Physical characteristics
- Source: Ikat Range
- • coordinates: 54°46′44″N 111°50′0″E﻿ / ﻿54.77889°N 111.83333°E
- • elevation: 2,107 m (6,913 ft)
- Mouth: Tsipa
- • location: Baunt
- • coordinates: 55°12′55″N 113°05′13″E﻿ / ﻿55.21528°N 113.08694°E
- • elevation: 1,059 m (3,474 ft)
- Length: 329 km (204 mi)
- Basin size: 6,710 km^{2} (2,590 sq mi)
- • average: 36.8 m^{3}/s (1,300 cu ft/s)

Basin features
- Progression: Tsipa→Vitim→ Lena→ Laptev Sea

= Tsipikan (river) =

River in Buryatia, Russia

The Tsipikan (Ципикан) is a river in Buryatia, Russia. It is the second largest tributary of the Tsipa, after the Amalat, of the Vitim basin. The river is 329 km long, and has a drainage basin of 6710 km2. There is gold mining in the banks of the river.

==Course==
The Tsipikan is a tributary of the Tsipa. It has its sources in the eastern slopes of the Ikat Range. First it flows northeastwards as it progresses across the mountains of the northwestern corner of the Vitim Plateau. Its course slows down and becomes marshy in the Kapylyushi lake area, south of the slopes of the Bolshoy Khapton. After a sharp turn to the southeast, and then northeast, it ends up flowing northwards meandering strongly and finally entering the eastern shore of lake Baunt. Tsipikan village is located on the right bank of the river.

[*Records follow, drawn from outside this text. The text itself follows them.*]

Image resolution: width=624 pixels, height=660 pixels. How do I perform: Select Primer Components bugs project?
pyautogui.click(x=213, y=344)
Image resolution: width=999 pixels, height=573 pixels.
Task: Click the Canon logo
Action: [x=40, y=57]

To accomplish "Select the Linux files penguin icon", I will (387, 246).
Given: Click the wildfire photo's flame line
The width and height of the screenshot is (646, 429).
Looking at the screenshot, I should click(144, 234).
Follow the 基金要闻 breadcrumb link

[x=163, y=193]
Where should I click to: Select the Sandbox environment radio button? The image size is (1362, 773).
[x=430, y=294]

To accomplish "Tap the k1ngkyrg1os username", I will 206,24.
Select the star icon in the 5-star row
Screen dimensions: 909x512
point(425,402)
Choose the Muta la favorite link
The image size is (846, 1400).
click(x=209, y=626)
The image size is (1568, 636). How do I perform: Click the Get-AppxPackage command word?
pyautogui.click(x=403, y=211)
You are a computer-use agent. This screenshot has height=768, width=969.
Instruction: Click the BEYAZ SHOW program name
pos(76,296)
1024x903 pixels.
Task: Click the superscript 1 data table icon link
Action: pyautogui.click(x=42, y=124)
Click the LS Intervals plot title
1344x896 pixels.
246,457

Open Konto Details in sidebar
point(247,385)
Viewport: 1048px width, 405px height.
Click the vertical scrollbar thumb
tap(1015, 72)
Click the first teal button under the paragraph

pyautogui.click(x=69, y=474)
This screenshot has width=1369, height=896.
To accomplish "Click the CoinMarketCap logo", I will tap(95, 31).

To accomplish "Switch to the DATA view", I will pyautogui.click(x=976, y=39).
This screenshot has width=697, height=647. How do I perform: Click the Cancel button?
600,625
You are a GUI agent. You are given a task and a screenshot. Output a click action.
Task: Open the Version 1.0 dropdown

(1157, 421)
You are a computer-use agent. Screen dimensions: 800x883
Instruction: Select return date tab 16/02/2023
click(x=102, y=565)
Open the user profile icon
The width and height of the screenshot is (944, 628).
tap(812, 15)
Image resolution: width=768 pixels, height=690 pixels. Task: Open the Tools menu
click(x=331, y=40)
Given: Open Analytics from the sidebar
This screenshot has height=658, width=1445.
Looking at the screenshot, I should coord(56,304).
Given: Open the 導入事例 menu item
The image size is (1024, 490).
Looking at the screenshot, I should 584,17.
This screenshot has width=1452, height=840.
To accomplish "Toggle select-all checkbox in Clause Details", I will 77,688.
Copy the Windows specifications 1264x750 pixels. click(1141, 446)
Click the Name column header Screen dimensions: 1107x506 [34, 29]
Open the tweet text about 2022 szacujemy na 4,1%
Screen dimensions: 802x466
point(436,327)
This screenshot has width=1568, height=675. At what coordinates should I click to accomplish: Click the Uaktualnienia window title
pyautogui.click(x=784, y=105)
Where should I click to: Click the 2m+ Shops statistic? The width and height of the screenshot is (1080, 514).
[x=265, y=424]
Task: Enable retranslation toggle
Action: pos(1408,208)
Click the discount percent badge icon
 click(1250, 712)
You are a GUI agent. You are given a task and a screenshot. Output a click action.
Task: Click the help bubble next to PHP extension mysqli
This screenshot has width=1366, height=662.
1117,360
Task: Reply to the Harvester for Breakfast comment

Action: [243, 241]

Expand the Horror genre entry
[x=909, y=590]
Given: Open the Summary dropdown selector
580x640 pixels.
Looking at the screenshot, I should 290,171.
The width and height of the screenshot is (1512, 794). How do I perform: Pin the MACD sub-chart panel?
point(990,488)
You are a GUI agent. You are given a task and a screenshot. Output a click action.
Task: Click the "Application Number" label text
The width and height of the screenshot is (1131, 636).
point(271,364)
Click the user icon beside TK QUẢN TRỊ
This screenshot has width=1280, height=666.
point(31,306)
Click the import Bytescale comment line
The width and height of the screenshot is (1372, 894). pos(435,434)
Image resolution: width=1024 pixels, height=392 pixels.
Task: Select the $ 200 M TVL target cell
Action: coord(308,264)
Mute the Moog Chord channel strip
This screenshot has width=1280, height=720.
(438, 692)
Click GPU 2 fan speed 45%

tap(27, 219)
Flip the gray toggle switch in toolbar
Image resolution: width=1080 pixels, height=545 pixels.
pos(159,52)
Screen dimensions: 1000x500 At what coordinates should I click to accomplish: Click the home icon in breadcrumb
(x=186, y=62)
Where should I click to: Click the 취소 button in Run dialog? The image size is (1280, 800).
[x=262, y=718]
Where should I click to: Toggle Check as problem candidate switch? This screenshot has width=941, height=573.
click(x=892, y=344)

There are many swampy stretches in the Tsipikan basin, as well as 863 lakes with a total area of 114 km2. The main tributaries of the Tsipikan are the 128 km long Taloy from the right, and the 113 km long Gorbylok. The river is frozen between mid October and end of April. The ice may reach a thickness of 1.5 m.